Anschließend gibt es süditalienischen Ultra vom Feinsten. Egal ob 15-jähriger Teenager oder 60-jährige Kurvenveteran. Alles singt und hüpft sich voller Leidenschaft in einen Rausch und rechtfertigt mit einem Wimpernschlag all das Geld, die Strapazen und die Zeit, die man für dieses Hobby auf sich nimmt. Geil!!
Da
kann das "Da padre - in figlio - Ultras!"- Banner (vom Vater zum Sohn
-Ultras) in der Kurve noch als mehr als eine hohle Phrase gesehen
werden.
In Hälfte
zwei gab es dann erneut etwas fürs Auge. Ich war noch grad dabei mir anhand
meiner sehr rudimentären Italienischkenntnisse sowie den Resten aus 5 Jahren
Lateinunterricht damals in der Schule einen Reim darauf zu machen, was „Insieme
a te coloriamo i nostri sogni“ denn heißen könne, da erstrahlte die Curva Sud
auch schon in vielen bunten Rauchwolken, was ein Top-Bild abgab. Im weiteren
folgten noch einige Spruchbänder mit Bezug auf verschiedene Themen, so wurde
sich zum Beispiel gegen diesen unerträglichen Trend ausgesprochen,
Amateurspiele per Livestream ins heimische Wohnzimmer zu übertragen. Die „Acid
Boys“, welche sich von der Südkurve abgespalten haben, nun mittig der Geraden
stehen, jedoch sehr trostlos - weil wenige Mitglieder - rüberkommen, zeigen
noch irgendwas gegen Stadionverbote, fallen aber ansonsten kaum auf.
Leider
führten
alle Bemühungen des Anhangs heute nicht zum Punkterfolg, da trotz
deutlich
höherem Ballbesitz der Hausherren, der Tabellenführer aus
Sizilien, welcher ebenfalls von einem gut aufgelegten Anhang begleitet
wurde, cleverer
agierte und eiskalt seine wenigen Möglichkeiten nutzte.

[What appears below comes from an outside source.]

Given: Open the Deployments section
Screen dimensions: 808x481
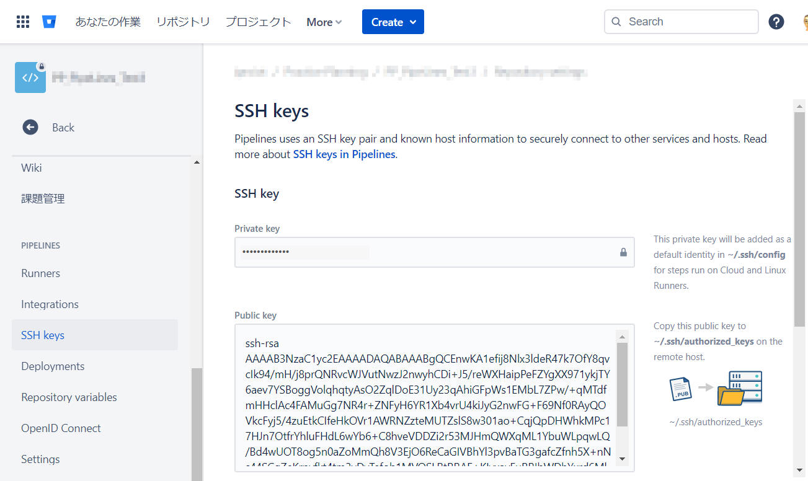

Schade, hätten dem sympathischen Heimteam durchaus den Sieg gegönnt. Aber auch so ging es gut gelaunt nach Abpfiff in knapp drei Stunden zurück in Richtung Airport Rom, wo in einem Hotel das Erlebte nochmals bei Pizza und Bier ausgewertet wurde, ehe am nächsten Tag der Rückflug anstand.